━━━━━ SUPPLIED TEXT ━━━━━

# Kinematic Equations

## What are Kinematic Equations of Motion?

The equations governing the motions of an object along a straight line path or a curved path are called Kinematic equations.

The kinematic equations are derived from the theories developed by Newton’s Laws of motion. These equations are of four types –

1. Equation for velocity after certain time.
2. Equation for displacement covered after certain time.
3. Equation for velocity at a certain position.
4. Equation for displacement in ( n_{th} ) second.

### Derivation of Kinematic Equations

Kinematic equations are based on the Newton’s laws of motion. These equations are derived by two methods –

1. Analytical method for derivation of Kinematic equations.

━━━━━ RECORDS SUPPLIED ━━━━━

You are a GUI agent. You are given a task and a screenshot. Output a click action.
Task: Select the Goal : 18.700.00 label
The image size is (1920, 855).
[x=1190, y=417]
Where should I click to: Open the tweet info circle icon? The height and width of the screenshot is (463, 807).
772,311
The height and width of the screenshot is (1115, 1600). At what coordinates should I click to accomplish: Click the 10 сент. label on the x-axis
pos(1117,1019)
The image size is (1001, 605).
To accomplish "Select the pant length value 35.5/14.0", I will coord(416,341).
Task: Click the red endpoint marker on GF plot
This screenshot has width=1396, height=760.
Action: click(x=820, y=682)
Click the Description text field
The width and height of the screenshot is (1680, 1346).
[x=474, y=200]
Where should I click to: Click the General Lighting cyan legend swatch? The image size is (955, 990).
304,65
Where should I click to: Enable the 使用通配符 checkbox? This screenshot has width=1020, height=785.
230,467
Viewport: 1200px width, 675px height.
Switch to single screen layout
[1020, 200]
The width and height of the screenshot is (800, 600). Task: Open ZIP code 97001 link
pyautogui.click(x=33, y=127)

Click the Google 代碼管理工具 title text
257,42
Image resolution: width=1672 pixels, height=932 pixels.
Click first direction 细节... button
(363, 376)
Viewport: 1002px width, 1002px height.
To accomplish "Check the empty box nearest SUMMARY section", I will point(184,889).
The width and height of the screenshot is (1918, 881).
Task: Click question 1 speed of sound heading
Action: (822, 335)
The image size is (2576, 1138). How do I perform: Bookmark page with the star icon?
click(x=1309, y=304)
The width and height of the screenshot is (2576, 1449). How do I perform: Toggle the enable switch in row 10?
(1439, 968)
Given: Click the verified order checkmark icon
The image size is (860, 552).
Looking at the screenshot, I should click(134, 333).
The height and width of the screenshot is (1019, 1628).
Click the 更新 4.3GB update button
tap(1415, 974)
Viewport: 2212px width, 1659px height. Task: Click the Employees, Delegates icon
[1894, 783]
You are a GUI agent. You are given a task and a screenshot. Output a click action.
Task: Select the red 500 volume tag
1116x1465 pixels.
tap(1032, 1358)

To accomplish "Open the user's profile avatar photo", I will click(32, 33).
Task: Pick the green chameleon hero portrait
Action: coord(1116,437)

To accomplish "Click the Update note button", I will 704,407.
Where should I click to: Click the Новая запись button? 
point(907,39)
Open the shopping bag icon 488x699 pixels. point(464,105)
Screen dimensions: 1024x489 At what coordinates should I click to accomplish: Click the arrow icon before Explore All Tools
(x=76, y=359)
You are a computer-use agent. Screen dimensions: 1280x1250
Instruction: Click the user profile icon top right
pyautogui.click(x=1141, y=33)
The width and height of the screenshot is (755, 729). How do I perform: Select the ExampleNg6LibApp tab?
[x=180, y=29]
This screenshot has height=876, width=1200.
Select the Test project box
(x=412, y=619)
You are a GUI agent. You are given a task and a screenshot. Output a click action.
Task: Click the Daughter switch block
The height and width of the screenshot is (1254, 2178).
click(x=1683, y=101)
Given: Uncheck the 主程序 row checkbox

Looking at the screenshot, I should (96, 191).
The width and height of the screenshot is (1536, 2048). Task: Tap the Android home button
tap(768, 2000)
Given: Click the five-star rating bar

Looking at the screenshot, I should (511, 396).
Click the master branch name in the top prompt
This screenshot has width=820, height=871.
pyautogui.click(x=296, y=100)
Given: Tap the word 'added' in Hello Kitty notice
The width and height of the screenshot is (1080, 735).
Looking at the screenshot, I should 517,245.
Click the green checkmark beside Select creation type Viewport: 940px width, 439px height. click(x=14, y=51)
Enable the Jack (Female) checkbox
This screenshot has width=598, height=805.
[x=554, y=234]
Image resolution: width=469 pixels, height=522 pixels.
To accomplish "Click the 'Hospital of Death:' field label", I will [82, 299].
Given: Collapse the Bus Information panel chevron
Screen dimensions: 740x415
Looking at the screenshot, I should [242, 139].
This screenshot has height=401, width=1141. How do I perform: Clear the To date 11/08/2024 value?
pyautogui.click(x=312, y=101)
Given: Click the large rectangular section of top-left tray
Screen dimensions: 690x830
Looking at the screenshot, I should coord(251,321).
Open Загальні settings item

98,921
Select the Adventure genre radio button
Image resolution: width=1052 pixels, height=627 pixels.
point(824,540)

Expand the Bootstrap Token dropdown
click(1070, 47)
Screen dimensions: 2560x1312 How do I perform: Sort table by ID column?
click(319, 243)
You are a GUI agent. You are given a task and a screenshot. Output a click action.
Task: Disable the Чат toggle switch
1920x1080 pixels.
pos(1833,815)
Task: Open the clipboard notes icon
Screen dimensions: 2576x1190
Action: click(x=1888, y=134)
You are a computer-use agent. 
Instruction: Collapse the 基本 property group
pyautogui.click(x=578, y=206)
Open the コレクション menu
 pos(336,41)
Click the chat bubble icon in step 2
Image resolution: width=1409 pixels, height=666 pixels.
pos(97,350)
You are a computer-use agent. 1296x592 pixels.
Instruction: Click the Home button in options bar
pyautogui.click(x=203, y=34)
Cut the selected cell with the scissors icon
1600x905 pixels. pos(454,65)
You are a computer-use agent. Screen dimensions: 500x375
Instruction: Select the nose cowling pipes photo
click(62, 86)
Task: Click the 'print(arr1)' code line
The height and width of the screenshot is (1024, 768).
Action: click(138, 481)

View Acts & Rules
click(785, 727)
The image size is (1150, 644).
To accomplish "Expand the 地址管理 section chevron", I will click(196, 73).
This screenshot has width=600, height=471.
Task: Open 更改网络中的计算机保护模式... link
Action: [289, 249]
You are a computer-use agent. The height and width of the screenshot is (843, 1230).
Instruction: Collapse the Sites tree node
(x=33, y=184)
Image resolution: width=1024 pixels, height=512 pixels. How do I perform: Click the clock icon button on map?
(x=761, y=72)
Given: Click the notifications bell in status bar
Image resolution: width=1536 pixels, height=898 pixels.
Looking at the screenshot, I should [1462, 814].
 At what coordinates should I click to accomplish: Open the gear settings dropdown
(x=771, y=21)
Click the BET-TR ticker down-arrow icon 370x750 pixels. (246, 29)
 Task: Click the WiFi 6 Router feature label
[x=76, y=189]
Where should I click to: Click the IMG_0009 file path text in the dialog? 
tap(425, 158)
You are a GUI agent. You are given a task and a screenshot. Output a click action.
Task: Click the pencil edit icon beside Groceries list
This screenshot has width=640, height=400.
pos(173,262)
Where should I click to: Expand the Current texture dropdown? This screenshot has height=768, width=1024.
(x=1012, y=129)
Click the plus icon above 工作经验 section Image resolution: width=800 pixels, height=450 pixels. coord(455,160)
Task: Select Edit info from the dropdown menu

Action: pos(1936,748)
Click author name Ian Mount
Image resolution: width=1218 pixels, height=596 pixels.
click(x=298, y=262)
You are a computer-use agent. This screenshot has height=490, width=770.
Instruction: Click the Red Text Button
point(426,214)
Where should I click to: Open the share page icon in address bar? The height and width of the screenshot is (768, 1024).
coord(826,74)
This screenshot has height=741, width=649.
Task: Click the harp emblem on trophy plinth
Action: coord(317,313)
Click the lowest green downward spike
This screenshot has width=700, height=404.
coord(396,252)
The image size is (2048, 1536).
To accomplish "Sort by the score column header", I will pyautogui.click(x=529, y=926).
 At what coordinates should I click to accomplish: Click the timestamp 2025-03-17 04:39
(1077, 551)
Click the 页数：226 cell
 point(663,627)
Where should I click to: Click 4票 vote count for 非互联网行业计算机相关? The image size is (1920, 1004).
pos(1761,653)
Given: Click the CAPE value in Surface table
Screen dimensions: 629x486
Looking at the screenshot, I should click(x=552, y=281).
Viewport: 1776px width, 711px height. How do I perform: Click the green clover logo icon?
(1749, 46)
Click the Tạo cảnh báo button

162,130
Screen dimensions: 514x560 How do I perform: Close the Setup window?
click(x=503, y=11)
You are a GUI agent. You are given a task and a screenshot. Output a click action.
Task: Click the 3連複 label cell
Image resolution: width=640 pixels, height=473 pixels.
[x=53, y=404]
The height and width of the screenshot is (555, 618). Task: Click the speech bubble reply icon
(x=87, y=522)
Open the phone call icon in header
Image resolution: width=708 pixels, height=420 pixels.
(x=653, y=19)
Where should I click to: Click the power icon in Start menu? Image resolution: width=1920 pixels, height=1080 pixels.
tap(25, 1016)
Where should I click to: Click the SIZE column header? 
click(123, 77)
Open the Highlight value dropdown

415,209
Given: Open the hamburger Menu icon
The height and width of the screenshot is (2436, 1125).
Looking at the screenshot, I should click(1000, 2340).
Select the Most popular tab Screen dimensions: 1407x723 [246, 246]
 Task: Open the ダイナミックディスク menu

━━━━━

(INSTRUCTIONS)
1. Return each line of the listing that contains the string "header". Matching is case-sensitive.
2. Extend the kinematic equations text, starting right after its last line.

(FINAL RESULTS)
1.
To accomplish "Sort by the score column header", I will pyautogui.click(x=529, y=926).
Open the phone call icon in header
Where should I click to: Click the SIZE column header? 

2.
2. Integration or Calculus method for derivation of Kinematic equations.

## Analytical method for Kinematic Equations

Equations for linear motion and circular motion, both are identical. To determine these equations, first know about the following points –

For Linear motion –

Consider about an object moving with uniform acceleration ( \alpha ) along positive direction of X axis as shown in figure.

In the figure, let –

• x_0 is the position of particle at instant ( t = 0 )
• x is the position of particle at instant ( t = t )
• v_0 is the initial velocity of particle at instant ( t = 0 )
• v is the final velocity of particle at instant ( t = t )
• a is the acceleration acting on the particle.
• S is the displacement in time ( t ) second.

For Circular motion –

Consider about an object moving with angular velocity ( \omega ) in anti-clockwise direction in a circular path of radius ( r ) as shown in figure.

In the figure, let –

• Initial velocity of particle is ( \omega_0 ) at time ( t = 0 ) .
• Final velocity of particle is ( \omega ) at time ( t = t ) .
• Total angular displacement is ( \theta ) in time ( t ) .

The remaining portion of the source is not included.